The Error Budget is the total number of failures tolerated by your SLO, whether measured by events or by time. For example, if a million events come in over 30 days, then a 99.9% compliance level means you can have 1,000 failed events over those thirty days. Another way to think about error budgets is in terms of time: if traffic is uniform, and there are no brownouts or partial failures, 1% means roughly 7 hours of downtime. Further, 99.9% means 44 minutes of downtime per month.
The Budget Burndown, or the remaining error budget, is the amount of unused error budget in the current time period. Consider again the service that gets a million hits in 30 days, maintaining a 99.9% level over trailing 30 days. If you have seen 550 failing events in the last 30 days, then you have 45% of your budget remaining.
The Burn Rate is how fast you are consuming your error budget relative to your SL0.
For example, a SLO that has a burn rate of
1.0 means that it will consume the error budget at a rate that will leave you with zero (
0) budget at the end of the SLO window.
If you consider a 30 day SLO, a consistent burn rate of
1.0 will leave you with zero (
0) budget at 30 days. A SLO with a burn rate of
2.0 will leave you with zero (
0) budget at 15 days.
You may care about burn rate if you seek to understand the severity of issues in your SLO.
Burn Rate is not the same as an error rate in a SLO. An error rate is the number of errors divided by the total number of events in the last time period. Burn rate is the ratio of the actual error rate to the expected error rate.
Burn rate helps gauge the impact that errors have on your services based on the agreed-upon reliability goals.
If the burn rate is greater than
1.0, it indicates that the service is experiencing more errors than it should according to its SLOs.

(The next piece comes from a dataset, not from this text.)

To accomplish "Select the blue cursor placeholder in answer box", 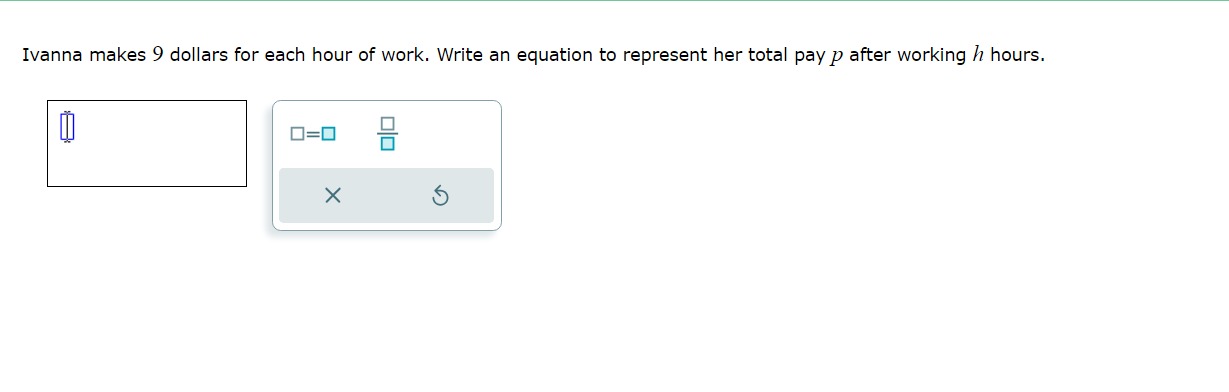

A Burn Alert is an alert that signals that the error budget is being burned down rapidly.
In addition to establishing acceptable/desired service levels overall, an SLO provides context that allows different members of the team to make good decisions about things related to the service and its availability, performance, and so on. For example, the on-call team will be able to tell if an error is important enough to get out of bed for, and management will be able to report with precision on just how degraded a service is. SLOs can also provide an agreed-upon set of priorities for the organization to use when making decisions to develop new functionality or fix bugs vs invest in infrastructure upgrades, and so on.
Having SLOs means you can make clear and accurate statements about the impact of both production incidents and development activities on your overall quality of service.
Deciding what to track using SLOs can be made easier if you keep the following tips in mind:
Be as close to the system’s edge as possible, then rely on tools like BubbleUp to pinpoint issues.
Prefer tracking based on user workflows over internal team structures. Make SLOs more relevant to actual user concerns.
Focus on actionable issues worth paging on. Filter out legitimate reasons for a user to see a failure (for example, invalid credentials or user disconnects).
Identify load-dependent measures that remain consistent with increased input.
For example, if you have upload endpoints that may receive large files, making the SLO’s success independent of the payload size will make the SLO more reliable. In this case, consider using transfer speed instead of response time to normalize performance across payload sizes.
Consider more comprehensive, broad SLOs for key performance events. This makes them self-contained and friendlier to use than creating multiple distinct SLOs or filtering various unrelated spans within a single derived column.
For example, aim for 500 ms response times for “normal” interactive endpoints but allow a few more seconds on authentication endpoints that intentionally slow down when hashing passwords. You can benefit from this approach because the load can still impact your infrastructure and having both types of signal within the same service level indicator (SLI) can uncover weirder interactions.
Consider filtering out specific customers or bad actions (for example, pen-testing) as a temporary solution for better understanding. Use filtering when:
When you structure SLOs, follow these guidelines:
Develop SLOs incrementally, starting with an initial signal and gradually reducing noise for clearer signals.
Ideally, include new code paths for existing features in existing SLOs. If a new path’s volume is so low that 100% downtime would not alert anyone, consider creating a different SLO to track it separately.
In cases where your observability does not align well with detecting both failures and performance issues within a single SLO, monitor effectively by developing separate SLOs–one to monitor failures and one to monitor performance issues.
When determining a target budget and percentage, take an iterative approach.
Whenever possible, organize observability around features rather than code structure. For additional insights, visit our blog post: Data Availability Isn’t Observability.
Document any exceptions or intricacies related to the SLI within the SLO description. Doing so allows you to add more extended comments than on the SLI page itself.